Aim of the task:
All of the data must be retyped exactly, with nothing left out.

Collected data:
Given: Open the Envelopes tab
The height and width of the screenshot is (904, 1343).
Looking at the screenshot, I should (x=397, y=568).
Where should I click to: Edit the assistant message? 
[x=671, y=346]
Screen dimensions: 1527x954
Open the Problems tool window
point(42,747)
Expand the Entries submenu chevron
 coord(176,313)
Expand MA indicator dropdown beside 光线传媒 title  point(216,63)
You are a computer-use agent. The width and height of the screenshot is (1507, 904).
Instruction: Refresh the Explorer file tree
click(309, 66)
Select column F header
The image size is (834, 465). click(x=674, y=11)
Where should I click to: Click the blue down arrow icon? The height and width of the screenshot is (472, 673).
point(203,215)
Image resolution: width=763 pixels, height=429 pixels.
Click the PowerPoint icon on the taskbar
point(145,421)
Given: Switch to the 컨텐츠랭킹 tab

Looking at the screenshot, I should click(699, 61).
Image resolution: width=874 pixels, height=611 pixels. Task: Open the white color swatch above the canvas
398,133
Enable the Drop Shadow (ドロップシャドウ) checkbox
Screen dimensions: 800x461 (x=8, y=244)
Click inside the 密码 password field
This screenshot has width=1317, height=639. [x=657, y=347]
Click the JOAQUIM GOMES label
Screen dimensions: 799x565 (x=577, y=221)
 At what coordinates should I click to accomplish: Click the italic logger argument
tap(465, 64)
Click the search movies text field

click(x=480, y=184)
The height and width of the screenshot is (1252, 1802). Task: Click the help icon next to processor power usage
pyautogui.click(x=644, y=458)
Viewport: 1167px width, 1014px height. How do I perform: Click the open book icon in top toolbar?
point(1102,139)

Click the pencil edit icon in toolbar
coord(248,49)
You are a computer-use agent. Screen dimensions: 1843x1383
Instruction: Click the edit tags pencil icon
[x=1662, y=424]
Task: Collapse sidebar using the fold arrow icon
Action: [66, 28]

Problem solution:
Given: Open the Envelopes tab
The height and width of the screenshot is (904, 1343).
Looking at the screenshot, I should (x=397, y=568).
Where should I click to: Edit the assistant message? 
[x=671, y=346]
Screen dimensions: 1527x954
Open the Problems tool window
point(42,747)
Expand the Entries submenu chevron
 coord(176,313)
Expand MA indicator dropdown beside 光线传媒 title  point(216,63)
You are a computer-use agent. The width and height of the screenshot is (1507, 904).
Instruction: Refresh the Explorer file tree
click(309, 66)
Select column F header
The image size is (834, 465). click(x=674, y=11)
Where should I click to: Click the blue down arrow icon? The height and width of the screenshot is (472, 673).
point(203,215)
Image resolution: width=763 pixels, height=429 pixels.
Click the PowerPoint icon on the taskbar
point(145,421)
Given: Switch to the 컨텐츠랭킹 tab

Looking at the screenshot, I should click(699, 61).
Image resolution: width=874 pixels, height=611 pixels. Task: Open the white color swatch above the canvas
398,133
Enable the Drop Shadow (ドロップシャドウ) checkbox
Screen dimensions: 800x461 (x=8, y=244)
Click inside the 密码 password field
This screenshot has width=1317, height=639. [x=657, y=347]
Click the JOAQUIM GOMES label
Screen dimensions: 799x565 (x=577, y=221)
 At what coordinates should I click to accomplish: Click the italic logger argument
tap(465, 64)
Click the search movies text field

click(x=480, y=184)
The height and width of the screenshot is (1252, 1802). Task: Click the help icon next to processor power usage
pyautogui.click(x=644, y=458)
Viewport: 1167px width, 1014px height. How do I perform: Click the open book icon in top toolbar?
point(1102,139)

Click the pencil edit icon in toolbar
coord(248,49)
You are a computer-use agent. Screen dimensions: 1843x1383
Instruction: Click the edit tags pencil icon
[x=1662, y=424]
Task: Collapse sidebar using the fold arrow icon
Action: [66, 28]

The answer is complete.